*TASK GOAL:* Quote the listing from the line containing "Viewport: 1280px width, 720px height." through the line containing "[x=768, y=318]", both included, and leave the pictures out of your answer.

*INPUT RECORDS:*
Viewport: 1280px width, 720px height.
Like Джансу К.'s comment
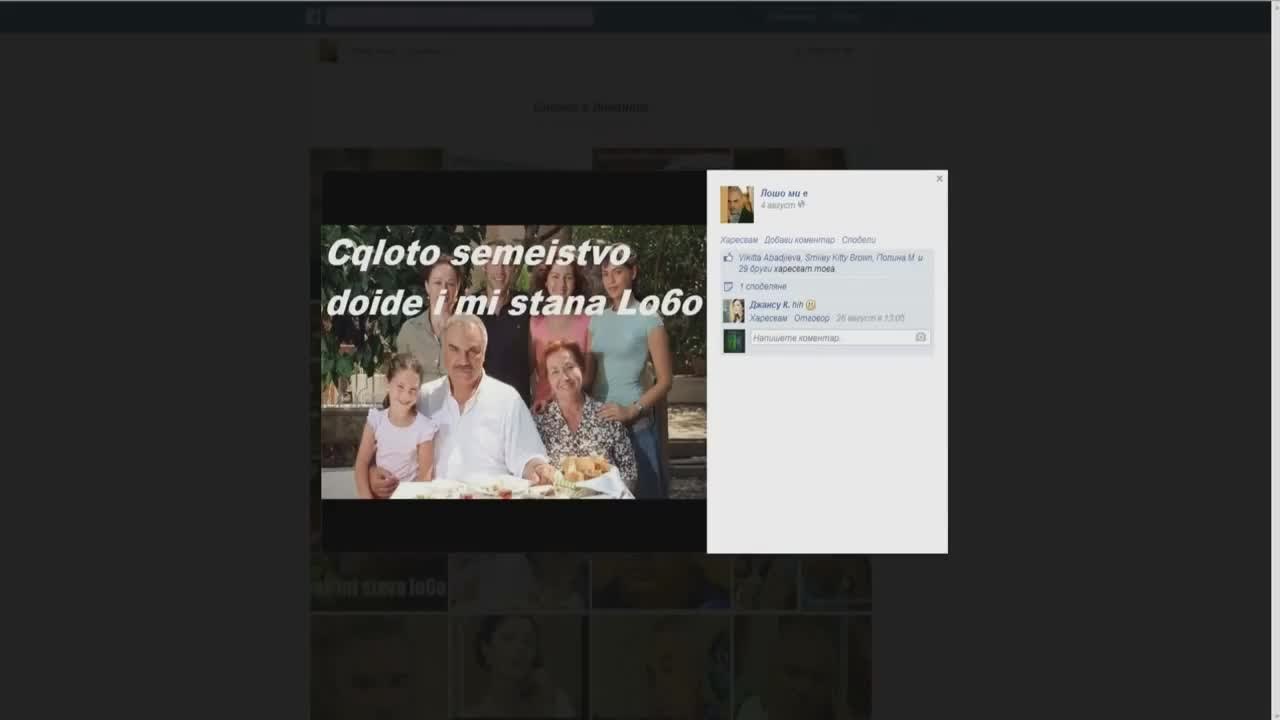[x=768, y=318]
...
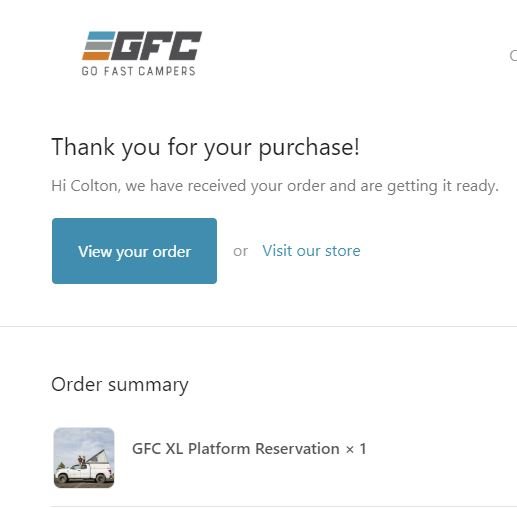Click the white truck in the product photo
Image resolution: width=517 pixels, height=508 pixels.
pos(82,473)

*EXPECTED ANSWER:*
Viewport: 1280px width, 720px height.
Like Джансу К.'s comment
[x=768, y=318]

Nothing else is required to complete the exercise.